Let’s honor our present veterans with the funding that will be needed to fulfill the promise that we will never, never, abandon them. Let’s honor our future service people in general by promising we will never go to war without a declaration of war from the congress. Let us further honor them by creating a draft that exposes the entire population to the possibility of serving their country. Having served as an enlisted man I can tell you it is not the worst experience in my life, in fact it may be one of the more satisfying times I’ve experienced.

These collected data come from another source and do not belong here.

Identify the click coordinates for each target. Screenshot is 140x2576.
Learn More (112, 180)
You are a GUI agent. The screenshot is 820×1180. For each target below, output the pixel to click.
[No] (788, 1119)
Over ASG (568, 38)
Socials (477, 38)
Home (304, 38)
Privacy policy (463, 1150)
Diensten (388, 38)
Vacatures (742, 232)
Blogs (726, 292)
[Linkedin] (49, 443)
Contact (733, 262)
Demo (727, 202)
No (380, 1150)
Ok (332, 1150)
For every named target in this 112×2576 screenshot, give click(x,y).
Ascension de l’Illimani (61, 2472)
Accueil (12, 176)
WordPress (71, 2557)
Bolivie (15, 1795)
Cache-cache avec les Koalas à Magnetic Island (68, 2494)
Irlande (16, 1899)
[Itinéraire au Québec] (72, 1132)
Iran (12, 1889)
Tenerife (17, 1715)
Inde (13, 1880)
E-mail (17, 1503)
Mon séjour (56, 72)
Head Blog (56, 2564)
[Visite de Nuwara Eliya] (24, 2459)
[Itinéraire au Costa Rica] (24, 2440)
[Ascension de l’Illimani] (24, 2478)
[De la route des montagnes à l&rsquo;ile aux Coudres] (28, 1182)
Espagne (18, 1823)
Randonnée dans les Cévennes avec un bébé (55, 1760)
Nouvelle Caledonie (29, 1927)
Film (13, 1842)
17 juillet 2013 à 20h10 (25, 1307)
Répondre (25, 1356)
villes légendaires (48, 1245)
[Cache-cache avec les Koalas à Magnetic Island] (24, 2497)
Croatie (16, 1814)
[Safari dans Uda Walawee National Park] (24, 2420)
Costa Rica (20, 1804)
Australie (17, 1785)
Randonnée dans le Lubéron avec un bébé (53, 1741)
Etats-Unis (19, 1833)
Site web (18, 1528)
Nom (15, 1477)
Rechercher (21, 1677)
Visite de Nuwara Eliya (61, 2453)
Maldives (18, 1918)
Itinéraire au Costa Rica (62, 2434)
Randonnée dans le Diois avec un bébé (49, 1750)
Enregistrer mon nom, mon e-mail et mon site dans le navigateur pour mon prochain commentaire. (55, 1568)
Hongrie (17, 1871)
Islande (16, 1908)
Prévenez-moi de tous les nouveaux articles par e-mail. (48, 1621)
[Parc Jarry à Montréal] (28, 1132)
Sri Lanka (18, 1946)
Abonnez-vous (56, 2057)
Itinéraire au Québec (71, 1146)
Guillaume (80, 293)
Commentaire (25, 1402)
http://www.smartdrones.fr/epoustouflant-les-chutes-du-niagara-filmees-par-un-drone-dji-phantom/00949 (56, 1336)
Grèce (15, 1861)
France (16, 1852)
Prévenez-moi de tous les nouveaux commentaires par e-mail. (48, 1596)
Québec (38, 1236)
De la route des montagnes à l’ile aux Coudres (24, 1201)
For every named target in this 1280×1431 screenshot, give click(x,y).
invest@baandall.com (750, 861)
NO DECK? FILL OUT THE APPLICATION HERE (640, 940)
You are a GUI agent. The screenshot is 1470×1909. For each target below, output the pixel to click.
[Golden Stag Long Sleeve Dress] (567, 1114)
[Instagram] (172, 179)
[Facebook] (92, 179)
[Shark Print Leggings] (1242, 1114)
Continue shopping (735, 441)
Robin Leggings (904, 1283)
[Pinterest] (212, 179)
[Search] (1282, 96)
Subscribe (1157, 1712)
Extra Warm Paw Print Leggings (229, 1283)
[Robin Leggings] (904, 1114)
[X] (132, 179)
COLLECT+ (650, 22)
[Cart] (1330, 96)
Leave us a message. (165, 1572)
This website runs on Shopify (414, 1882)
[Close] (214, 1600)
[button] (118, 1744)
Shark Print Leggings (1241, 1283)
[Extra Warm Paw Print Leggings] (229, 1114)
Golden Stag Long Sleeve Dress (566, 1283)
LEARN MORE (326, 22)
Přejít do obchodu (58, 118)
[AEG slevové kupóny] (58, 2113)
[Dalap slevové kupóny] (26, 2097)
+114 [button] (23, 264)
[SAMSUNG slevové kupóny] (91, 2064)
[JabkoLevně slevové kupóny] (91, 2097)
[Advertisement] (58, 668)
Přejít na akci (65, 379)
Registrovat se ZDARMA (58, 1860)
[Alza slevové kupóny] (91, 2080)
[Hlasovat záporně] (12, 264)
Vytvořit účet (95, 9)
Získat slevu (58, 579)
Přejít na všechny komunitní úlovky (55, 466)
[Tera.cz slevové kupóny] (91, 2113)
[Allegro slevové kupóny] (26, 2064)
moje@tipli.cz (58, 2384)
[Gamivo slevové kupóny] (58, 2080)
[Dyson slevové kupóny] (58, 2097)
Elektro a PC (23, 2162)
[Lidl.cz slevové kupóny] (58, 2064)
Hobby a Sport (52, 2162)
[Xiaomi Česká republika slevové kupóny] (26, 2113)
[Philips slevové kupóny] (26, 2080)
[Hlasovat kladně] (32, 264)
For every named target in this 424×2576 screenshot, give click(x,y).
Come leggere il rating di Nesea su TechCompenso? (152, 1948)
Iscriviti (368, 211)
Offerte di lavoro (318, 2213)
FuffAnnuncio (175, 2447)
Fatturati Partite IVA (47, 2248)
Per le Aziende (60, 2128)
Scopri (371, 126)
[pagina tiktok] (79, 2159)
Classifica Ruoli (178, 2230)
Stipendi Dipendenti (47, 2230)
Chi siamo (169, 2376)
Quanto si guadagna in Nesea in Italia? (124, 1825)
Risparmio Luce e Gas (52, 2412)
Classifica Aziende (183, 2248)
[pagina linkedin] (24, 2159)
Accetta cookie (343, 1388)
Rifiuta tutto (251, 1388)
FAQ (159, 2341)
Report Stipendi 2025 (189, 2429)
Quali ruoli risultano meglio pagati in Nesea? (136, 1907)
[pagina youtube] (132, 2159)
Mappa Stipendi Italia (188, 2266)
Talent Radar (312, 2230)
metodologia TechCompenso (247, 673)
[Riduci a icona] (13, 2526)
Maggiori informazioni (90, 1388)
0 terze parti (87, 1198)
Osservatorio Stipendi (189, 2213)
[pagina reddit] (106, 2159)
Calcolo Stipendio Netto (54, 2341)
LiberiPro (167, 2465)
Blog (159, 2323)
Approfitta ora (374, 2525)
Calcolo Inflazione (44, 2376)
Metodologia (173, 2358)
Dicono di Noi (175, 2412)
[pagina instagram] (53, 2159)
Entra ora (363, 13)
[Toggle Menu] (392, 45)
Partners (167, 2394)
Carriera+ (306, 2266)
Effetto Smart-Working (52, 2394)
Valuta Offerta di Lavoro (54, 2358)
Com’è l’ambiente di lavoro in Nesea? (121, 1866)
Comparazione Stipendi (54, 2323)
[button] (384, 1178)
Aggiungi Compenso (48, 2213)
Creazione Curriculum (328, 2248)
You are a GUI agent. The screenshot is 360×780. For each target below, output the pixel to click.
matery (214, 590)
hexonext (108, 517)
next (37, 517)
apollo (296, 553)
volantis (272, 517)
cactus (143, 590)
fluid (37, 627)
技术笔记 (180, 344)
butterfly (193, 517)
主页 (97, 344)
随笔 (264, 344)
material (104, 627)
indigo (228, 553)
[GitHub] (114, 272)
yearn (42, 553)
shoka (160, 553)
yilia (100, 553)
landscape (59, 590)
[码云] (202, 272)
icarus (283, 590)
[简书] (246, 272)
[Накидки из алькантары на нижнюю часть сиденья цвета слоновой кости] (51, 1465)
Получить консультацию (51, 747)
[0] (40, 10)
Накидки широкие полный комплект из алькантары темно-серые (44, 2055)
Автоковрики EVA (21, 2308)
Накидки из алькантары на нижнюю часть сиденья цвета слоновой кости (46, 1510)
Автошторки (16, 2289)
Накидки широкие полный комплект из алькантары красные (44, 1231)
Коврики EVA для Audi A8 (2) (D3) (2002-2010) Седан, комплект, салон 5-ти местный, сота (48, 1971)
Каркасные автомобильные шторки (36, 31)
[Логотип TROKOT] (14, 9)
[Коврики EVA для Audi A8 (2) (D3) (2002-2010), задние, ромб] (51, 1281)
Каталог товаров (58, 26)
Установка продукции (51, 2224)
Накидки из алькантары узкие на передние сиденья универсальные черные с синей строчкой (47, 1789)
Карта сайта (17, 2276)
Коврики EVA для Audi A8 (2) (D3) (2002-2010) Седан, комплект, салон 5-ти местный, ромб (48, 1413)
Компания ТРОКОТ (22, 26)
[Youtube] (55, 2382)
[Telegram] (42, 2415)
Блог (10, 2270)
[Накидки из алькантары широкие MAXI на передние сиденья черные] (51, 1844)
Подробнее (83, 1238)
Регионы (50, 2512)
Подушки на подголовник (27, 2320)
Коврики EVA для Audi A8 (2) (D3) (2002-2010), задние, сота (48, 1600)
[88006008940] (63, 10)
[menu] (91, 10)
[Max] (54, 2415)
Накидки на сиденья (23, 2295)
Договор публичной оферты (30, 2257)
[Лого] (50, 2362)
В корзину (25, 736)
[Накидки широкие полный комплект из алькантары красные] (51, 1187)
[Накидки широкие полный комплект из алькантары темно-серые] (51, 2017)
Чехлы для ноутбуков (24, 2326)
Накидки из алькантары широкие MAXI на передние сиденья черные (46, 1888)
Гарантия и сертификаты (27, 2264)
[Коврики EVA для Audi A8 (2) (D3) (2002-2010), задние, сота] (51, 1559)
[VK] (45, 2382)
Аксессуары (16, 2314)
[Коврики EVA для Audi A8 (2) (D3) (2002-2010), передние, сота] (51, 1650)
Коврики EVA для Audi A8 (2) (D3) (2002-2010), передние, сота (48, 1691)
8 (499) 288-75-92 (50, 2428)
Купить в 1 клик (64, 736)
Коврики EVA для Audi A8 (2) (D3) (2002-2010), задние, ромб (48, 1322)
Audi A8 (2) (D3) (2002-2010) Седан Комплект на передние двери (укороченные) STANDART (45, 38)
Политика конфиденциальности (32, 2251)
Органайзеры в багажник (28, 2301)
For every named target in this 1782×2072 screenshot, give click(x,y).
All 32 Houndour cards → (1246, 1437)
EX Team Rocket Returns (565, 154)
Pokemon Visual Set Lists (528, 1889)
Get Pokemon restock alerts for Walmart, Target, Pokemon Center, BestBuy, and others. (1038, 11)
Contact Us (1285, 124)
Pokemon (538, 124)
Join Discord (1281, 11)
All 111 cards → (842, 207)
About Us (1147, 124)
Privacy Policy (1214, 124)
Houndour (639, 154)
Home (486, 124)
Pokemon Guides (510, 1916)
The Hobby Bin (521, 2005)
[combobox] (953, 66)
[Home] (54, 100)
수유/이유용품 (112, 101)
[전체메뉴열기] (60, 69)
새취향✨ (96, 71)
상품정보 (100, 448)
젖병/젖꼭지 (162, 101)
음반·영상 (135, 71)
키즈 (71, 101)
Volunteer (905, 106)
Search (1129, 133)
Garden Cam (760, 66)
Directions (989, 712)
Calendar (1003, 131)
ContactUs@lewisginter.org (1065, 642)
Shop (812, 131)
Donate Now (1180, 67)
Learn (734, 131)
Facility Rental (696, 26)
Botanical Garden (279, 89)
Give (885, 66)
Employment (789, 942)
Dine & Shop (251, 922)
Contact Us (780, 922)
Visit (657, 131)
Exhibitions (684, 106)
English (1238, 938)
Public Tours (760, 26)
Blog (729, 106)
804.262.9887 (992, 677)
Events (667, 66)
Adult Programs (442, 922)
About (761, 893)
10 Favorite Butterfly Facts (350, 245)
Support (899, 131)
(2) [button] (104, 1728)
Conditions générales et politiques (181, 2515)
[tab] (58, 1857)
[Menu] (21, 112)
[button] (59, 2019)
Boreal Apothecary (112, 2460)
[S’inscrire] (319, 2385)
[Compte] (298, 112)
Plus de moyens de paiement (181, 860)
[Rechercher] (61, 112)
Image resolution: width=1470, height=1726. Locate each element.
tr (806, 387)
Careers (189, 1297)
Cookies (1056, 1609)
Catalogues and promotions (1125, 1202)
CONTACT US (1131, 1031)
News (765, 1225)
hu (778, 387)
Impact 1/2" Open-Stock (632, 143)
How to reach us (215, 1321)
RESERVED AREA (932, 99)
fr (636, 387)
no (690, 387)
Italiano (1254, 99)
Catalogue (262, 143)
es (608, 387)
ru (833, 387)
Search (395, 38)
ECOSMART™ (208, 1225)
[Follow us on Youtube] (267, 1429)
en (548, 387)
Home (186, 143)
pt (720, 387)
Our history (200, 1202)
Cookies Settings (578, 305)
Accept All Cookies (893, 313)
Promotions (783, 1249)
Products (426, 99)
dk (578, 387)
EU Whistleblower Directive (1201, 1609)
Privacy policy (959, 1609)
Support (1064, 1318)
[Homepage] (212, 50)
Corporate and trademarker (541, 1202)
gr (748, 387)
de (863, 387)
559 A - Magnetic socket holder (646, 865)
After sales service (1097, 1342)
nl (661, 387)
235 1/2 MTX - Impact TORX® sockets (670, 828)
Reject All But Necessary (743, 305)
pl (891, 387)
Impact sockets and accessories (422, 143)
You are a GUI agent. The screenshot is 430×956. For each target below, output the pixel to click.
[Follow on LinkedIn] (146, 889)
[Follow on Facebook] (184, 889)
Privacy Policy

On this Memorial Day write your Congressman and tell him to exercise the power of war or peace that he constitutionally has in his hands.
– Ernie Fazio
"I spent 33 years and four months in active military service and during that period I spent most of my time as a high class muscle man for Big Business, for Wall Street and the bankers. In short, I was a racketeer, a gangster for capitalism. I helped make Mexico and especially Tampico safe for American oil interests in 1914. I helped make Haiti and Cuba a decent place for the National City Bank boys to collect revenues in. I helped in the raping of half a dozen Central American republics for the benefit of Wall Street. I helped purify Nicaragua for the International Banking House of Brown Brothers in 1902-1912. I brought light to the Dominican Republic for the American sugar interests in 1916. I helped make Honduras right for the American fruit companies in 1903. In China in 1927 I helped see to it that Standard Oil went on its way unmolested. Looking back on it, I might have given Al Capone a few hints. The best he could do was to operate his racket in three districts. I operated on three continents."